Model Routing: Use Small Models for the 80%, Big Models for the 20%

Qolca Team · 2026-07-15 · 10 min read

Not every step in an AI product needs a frontier model. Classification, extraction, routing, and short replies are handled beautifully by a small, fast model at a fraction of the cost and latency. Here is how to decide which step needs which model, how to measure it, and how to fall back safely.

The single biggest lever on the cost and speed of an AI product is also the one teams reach for last: which model runs which step. The default is to pick the smartest model available and route everything through it, because it obviously works. It does work — and it is almost always the wrong default. Most of the work an AI product does is not hard. Deciding whether a message is a complaint or a question, pulling a date out of an email, choosing which of five branches to take: a small, fast model does all of these as well as a frontier model, at a fraction of the cost and a fraction of the latency. Model routing is the discipline of sending each step to the cheapest model that can do it well, and reserving the expensive model for the few steps that genuinely need it.

[Collected data]
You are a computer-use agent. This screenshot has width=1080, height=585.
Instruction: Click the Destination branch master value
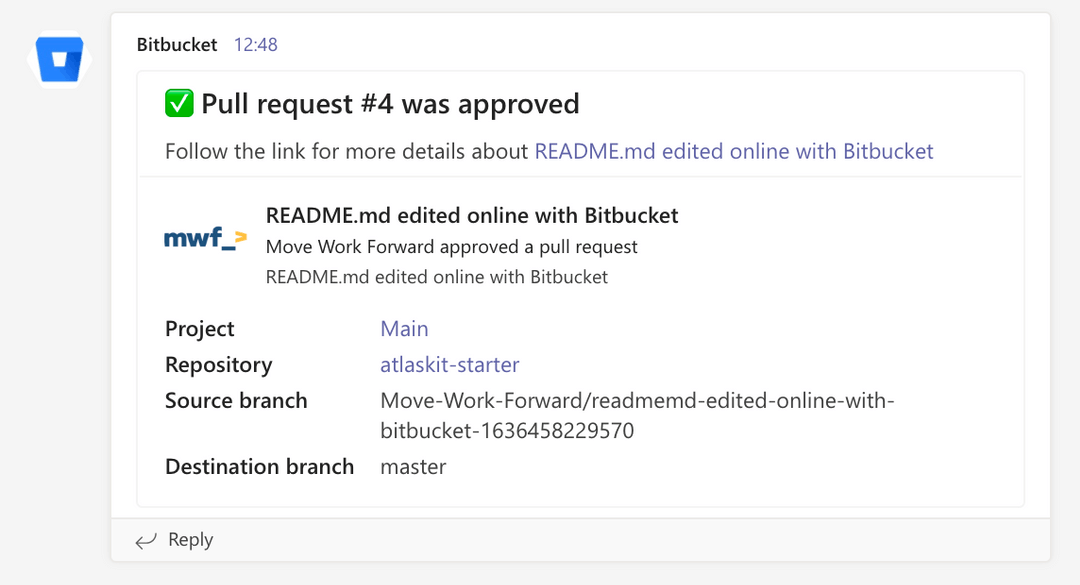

[Set exercise A]
From the article on model routing, reproduce the stretch from "Qolca Team ·" through "fall back safely.".
[Set exercise B]
Summarize the article on model routing in two sentences.

[Final answer A]
Qolca Team · 2026-07-15 · 10 min read

Not every step in an AI product needs a frontier model. Classification, extraction, routing, and short replies are handled beautifully by a small, fast model at a fraction of the cost and latency. Here is how to decide which step needs which model, how to measure it, and how to fall back safely.

[Final answer B]
Much of an AI product's work, such as classifying messages, extracting dates, or choosing a branch, is done as well by a small, fast model as by a frontier model, at a fraction of the cost and latency. Model routing sends each step to the cheapest model that can do it well and reserves the expensive model for the few steps that genuinely need it.